Padre Martin: "¿Por qué tenemos que acompañar a los católicos LGBTQ en la iglesia?"
Reflexiones del padre jesuita James Martin* celebrado en la vigilia de oración "Home de la iglesia para todos, comenzando desde fronteras" hasta los participantes en elperegrinación de jubileo de "La Tenda di Gionata y las otras asociaciones"En la Iglesia del Jesús de Roma el 5 de septiembre de 2025. Transcrito y traducido por los voluntarios del Proyecto Gionata
Soy el Padre James martin, Jesuita. lo siento, no puedo hablar mejor en italiano y español, así que hablaré en inglés. Pero lo que importa es el corazón del mensaje.
¿Por qué trabajamos y acompañamos a los católicos LGBTQ? Pensemos con algunas razones.
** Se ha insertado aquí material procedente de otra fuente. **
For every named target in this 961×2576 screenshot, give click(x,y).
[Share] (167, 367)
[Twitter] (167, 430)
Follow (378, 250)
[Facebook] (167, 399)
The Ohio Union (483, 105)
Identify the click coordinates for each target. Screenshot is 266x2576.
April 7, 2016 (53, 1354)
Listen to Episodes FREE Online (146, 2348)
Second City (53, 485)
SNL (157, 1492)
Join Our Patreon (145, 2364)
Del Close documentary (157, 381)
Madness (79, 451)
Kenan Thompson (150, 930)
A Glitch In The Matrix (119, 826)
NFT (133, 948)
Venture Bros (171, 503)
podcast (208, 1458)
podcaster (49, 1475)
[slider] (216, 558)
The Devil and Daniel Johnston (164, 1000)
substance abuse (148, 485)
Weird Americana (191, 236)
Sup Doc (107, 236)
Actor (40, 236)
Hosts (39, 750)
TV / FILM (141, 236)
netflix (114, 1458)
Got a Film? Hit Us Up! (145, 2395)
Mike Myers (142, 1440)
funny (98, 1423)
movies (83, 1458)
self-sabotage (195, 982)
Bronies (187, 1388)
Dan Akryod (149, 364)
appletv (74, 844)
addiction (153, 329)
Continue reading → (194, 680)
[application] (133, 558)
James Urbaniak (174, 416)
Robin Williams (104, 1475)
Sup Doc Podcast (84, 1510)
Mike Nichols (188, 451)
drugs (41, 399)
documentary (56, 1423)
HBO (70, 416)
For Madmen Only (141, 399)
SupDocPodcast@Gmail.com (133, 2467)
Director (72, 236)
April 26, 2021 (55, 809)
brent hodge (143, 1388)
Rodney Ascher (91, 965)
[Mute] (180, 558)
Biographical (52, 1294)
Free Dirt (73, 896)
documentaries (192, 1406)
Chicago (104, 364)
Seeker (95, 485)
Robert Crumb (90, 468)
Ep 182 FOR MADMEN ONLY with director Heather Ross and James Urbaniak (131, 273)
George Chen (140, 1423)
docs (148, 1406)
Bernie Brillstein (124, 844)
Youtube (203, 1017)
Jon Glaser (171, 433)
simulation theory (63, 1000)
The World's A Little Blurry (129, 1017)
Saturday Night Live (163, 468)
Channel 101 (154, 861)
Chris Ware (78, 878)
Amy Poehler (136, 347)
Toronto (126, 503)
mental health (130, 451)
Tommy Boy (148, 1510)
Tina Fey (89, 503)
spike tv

El primero podría llamarlo "razón secular": los católicos LGBTQ a menudo son víctimas de violencia, paliza, discriminación y burla. Cualquier persona de Goodwill le gustaría estar al lado de estas personas, que son nuestros hermanos y hermanas.
El segundo es una razón que proviene de la enseñanza social de la Iglesia Católica. Uno de los pilares de la doctrina social es la solidaridad con las personas en los márgenes, con aquellos que están relegados a los suburbios, como a menudo nos ha recordado el Papa Francisco.
La tercera razón se refiere al carisma de las órdenes religiosas. Esta noche rezamos junto al cuerpo de Sant'ignazio di Loyola, quien nos enseñó a buscar a Dios en todas las cosas y en todas las personas, y al lado del brazo de San Francis Saverio, que bautizó a decenas de miles de personas que se consideraron "menos que humanos".
Hoy estamos llamados a caminar con los excluidos. Y no hay nadie más excluido en nuestra iglesia de personas LGBTQ.
Así que tenemos siglos, una razón, una razón vinculada a la doctrina social católica y una razón vinculada al carisma religioso. Todas estas son buenas razones.
Pero hay uno aún más importante: jesús lo pide, Porque es lo que jesús Mismo ha hecho en los Evangelios.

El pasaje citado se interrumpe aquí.